## WORK TO BE COMPLETED
Reproduce only the lines of the material below that start at the line containing "حرب الخرائط| خطة" and stop at the line containing "رياضة (234, 11)". Keep both end lines.

:: EXCERPTED DATA ::

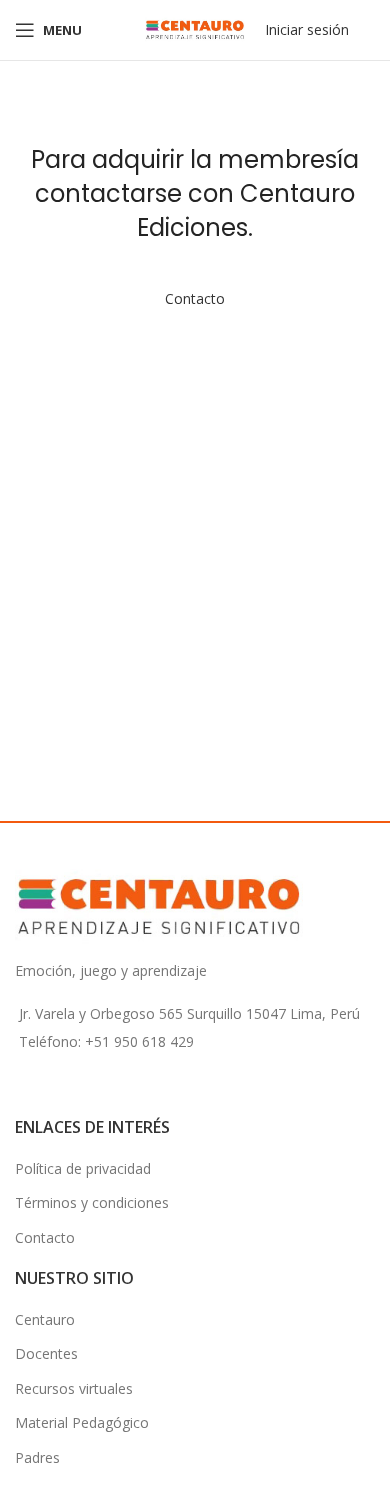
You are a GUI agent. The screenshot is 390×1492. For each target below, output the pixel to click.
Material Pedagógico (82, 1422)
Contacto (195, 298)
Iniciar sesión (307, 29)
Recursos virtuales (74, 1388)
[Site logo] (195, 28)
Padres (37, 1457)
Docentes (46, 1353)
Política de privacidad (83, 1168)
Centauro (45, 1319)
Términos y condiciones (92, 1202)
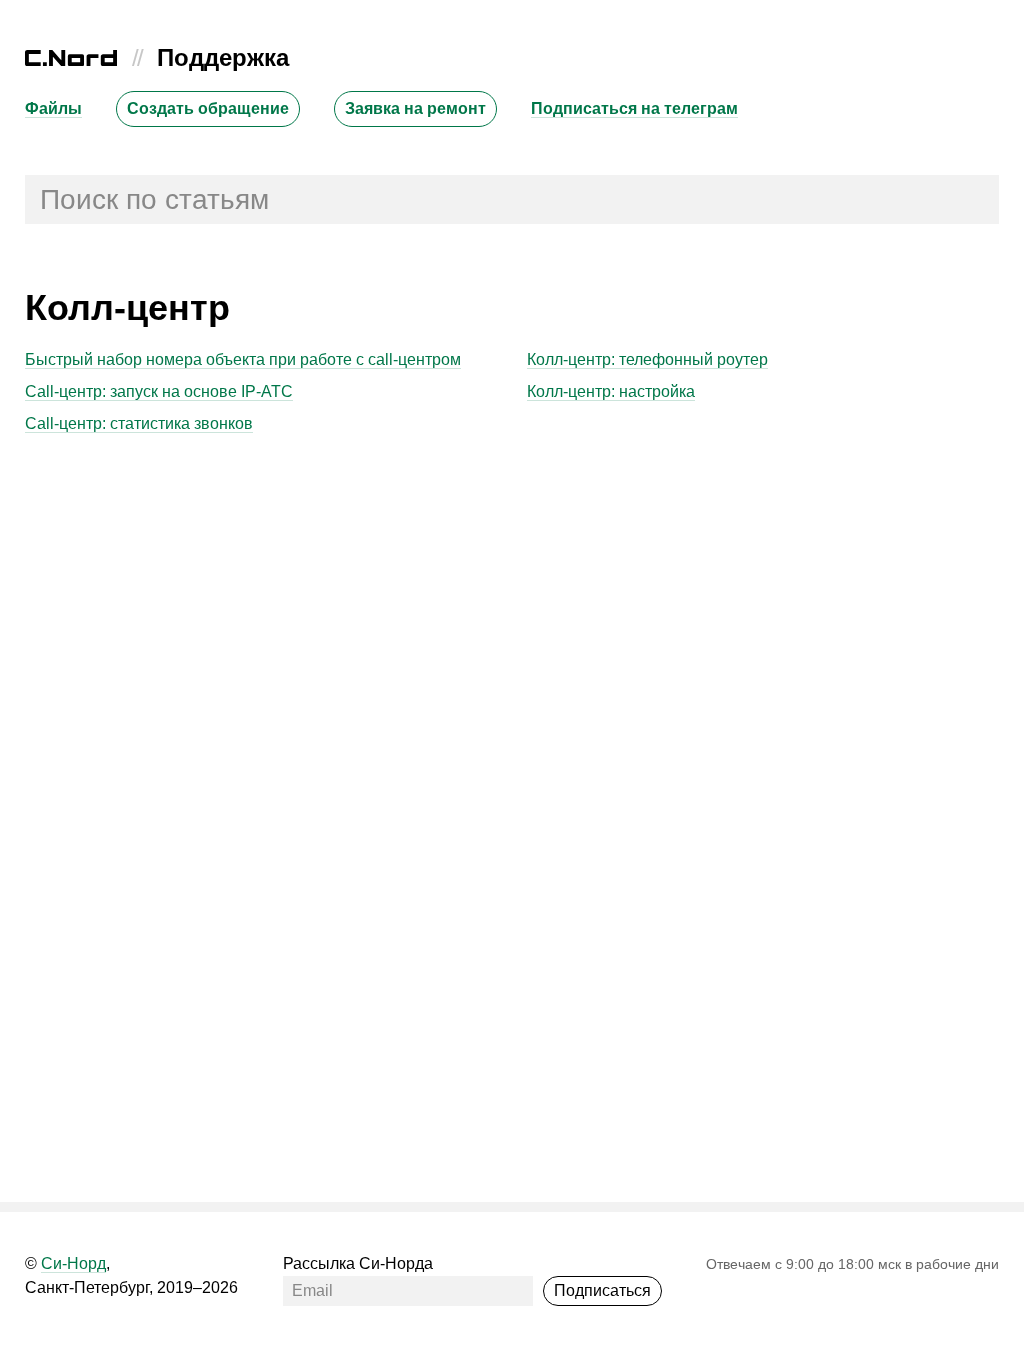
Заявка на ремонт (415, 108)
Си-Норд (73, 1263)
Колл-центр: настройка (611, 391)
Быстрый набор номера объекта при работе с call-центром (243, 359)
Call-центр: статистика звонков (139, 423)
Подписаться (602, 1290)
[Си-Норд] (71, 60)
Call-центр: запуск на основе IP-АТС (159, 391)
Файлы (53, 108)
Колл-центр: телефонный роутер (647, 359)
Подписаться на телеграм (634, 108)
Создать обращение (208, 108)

:::
:: EXCERPTED DATA ::

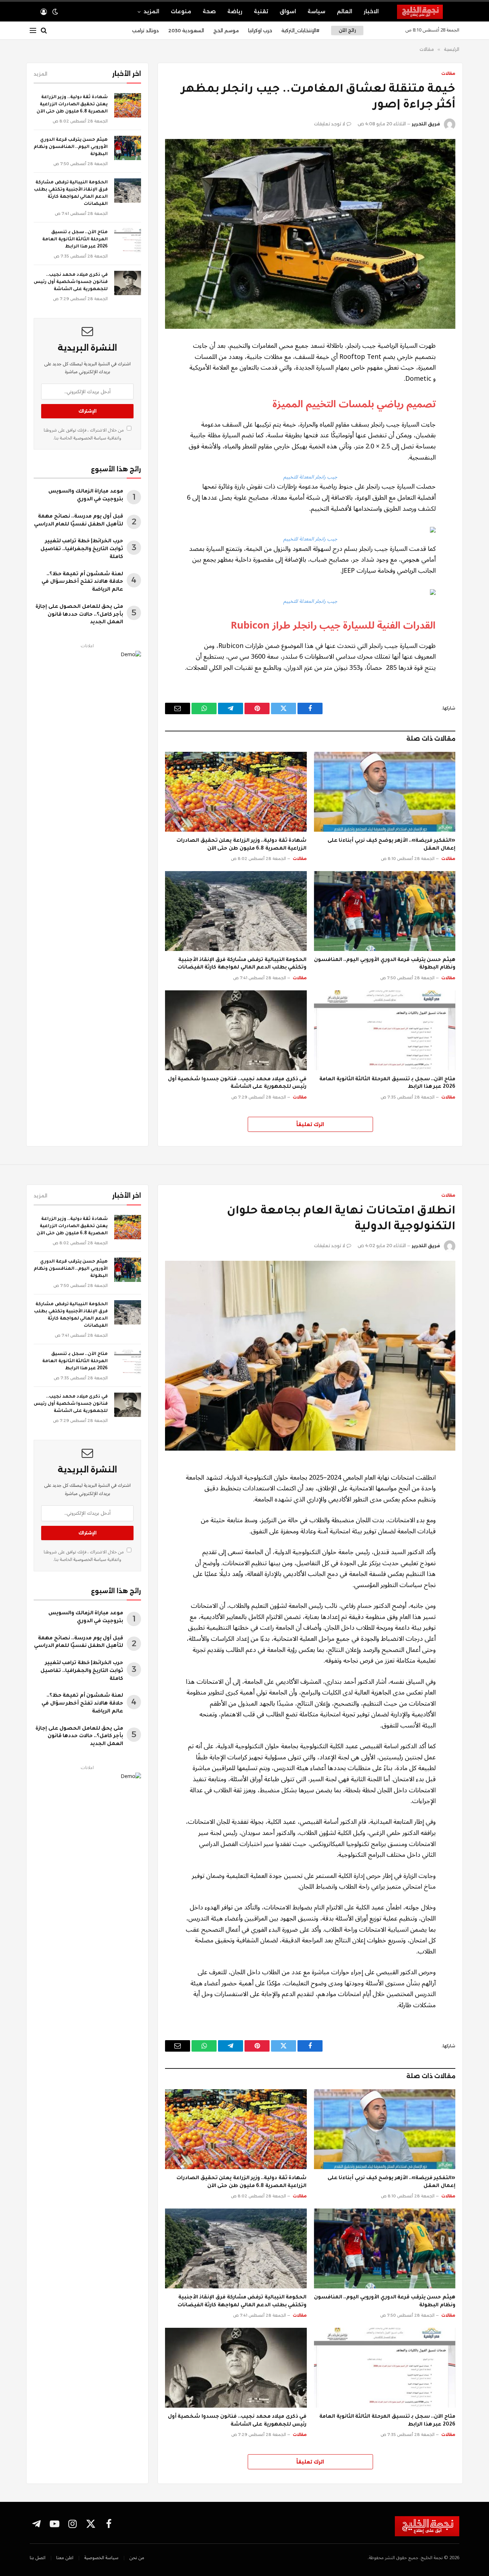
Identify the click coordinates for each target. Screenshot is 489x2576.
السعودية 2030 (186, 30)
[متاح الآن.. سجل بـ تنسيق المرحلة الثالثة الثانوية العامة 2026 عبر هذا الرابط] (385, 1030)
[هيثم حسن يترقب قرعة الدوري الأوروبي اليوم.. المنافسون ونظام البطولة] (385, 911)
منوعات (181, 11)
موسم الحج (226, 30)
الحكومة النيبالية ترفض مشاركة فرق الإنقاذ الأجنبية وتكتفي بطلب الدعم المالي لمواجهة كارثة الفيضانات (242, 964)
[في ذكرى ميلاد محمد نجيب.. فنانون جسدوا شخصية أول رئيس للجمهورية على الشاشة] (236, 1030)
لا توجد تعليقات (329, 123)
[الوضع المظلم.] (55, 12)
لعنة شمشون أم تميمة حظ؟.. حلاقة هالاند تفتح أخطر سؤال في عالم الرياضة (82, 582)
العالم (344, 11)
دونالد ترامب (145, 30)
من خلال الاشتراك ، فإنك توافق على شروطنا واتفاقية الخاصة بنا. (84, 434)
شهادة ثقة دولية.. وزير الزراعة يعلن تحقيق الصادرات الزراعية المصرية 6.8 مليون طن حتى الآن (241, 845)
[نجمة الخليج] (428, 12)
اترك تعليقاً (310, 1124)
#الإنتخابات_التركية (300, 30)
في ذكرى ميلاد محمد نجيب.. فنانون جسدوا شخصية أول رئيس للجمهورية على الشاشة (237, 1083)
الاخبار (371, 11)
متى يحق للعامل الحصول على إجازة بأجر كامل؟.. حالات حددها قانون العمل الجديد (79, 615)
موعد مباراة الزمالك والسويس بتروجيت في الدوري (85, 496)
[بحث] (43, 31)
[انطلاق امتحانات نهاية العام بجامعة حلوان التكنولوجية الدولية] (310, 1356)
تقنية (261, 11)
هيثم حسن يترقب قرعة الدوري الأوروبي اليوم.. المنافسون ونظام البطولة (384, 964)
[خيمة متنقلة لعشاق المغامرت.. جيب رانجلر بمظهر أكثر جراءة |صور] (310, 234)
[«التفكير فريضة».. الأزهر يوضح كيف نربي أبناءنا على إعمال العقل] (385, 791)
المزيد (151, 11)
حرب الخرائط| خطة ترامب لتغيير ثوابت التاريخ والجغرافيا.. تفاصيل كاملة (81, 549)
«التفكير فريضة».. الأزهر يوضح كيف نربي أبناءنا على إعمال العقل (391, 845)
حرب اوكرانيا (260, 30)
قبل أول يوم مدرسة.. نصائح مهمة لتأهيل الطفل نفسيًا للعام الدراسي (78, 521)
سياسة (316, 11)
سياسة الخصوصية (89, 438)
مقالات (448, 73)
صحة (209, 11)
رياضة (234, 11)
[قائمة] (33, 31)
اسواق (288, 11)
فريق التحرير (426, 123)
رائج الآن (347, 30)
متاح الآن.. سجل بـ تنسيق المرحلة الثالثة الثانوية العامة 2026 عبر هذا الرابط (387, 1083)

:::
:: EXCERPTED DATA ::

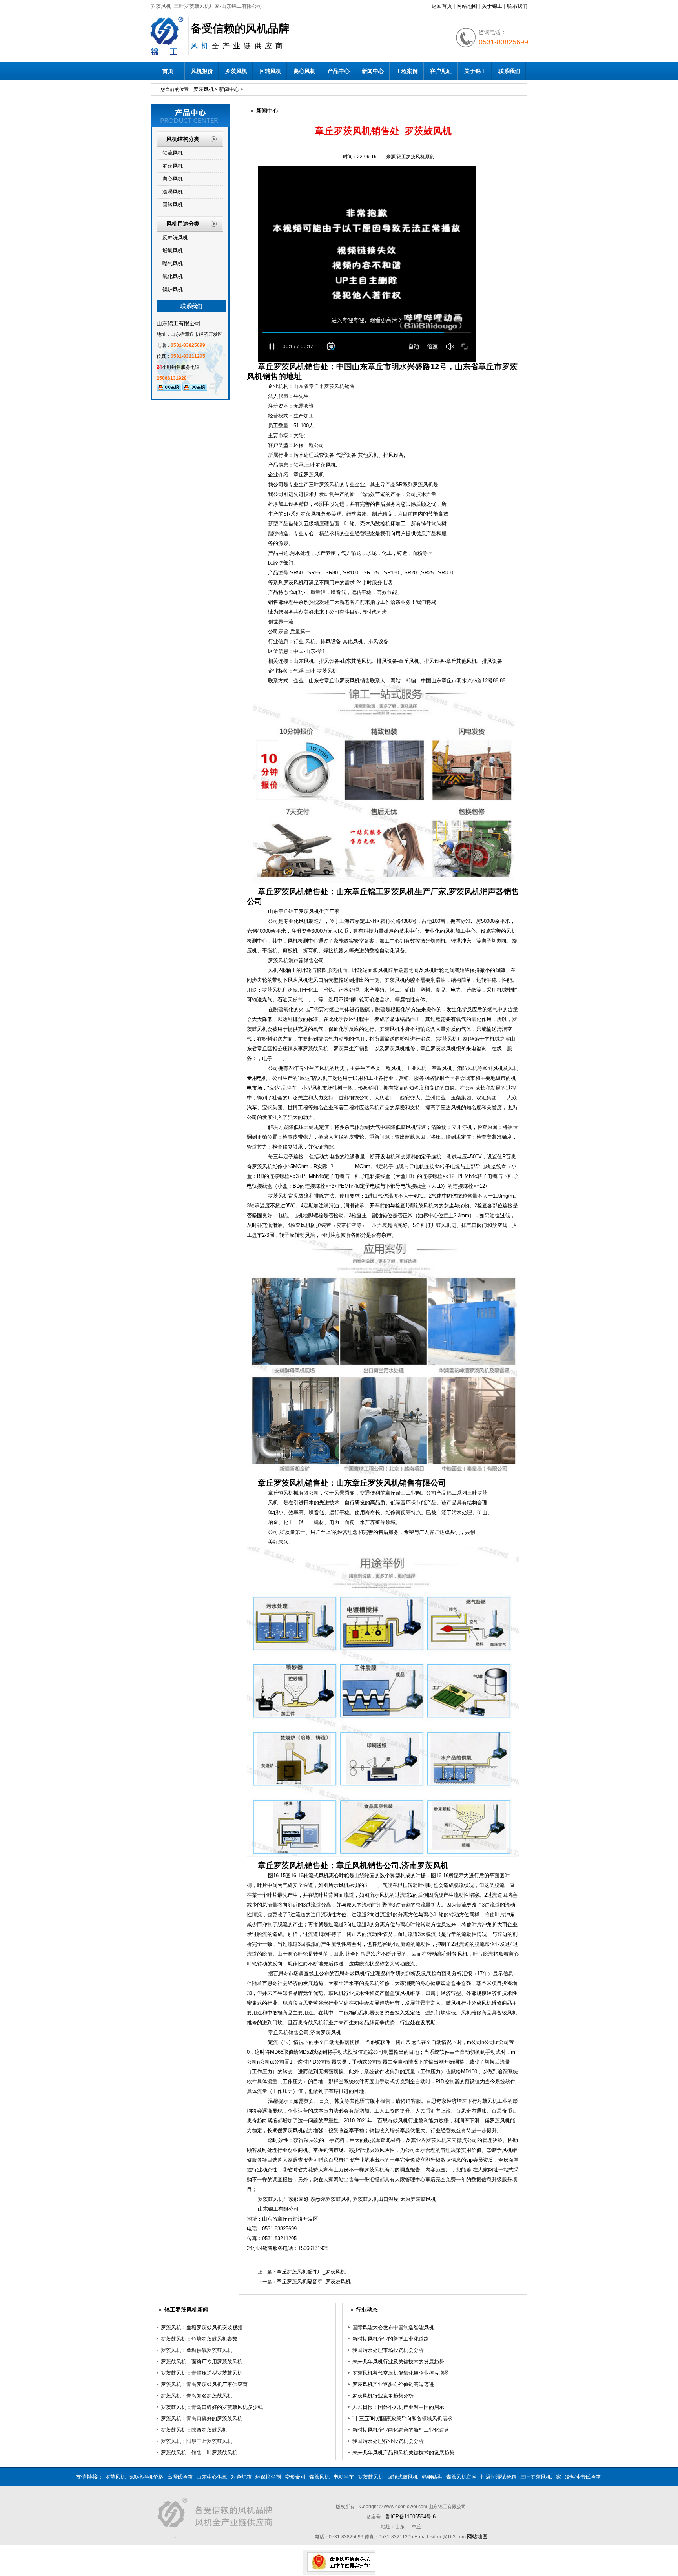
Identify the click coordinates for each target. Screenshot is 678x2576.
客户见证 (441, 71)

:::

## ANSWER BOX
حرب الخرائط| خطة ترامب لتغيير ثوابت التاريخ والجغرافيا.. تفاصيل كاملة (81, 549)
«التفكير فريضة».. الأزهر يوضح كيف نربي أبناءنا على إعمال العقل (391, 845)
حرب اوكرانيا (260, 30)
قبل أول يوم مدرسة.. نصائح مهمة لتأهيل الطفل نفسيًا للعام الدراسي (78, 521)
سياسة (316, 11)
سياسة الخصوصية (89, 438)
مقالات (448, 73)
صحة (209, 11)
رياضة (234, 11)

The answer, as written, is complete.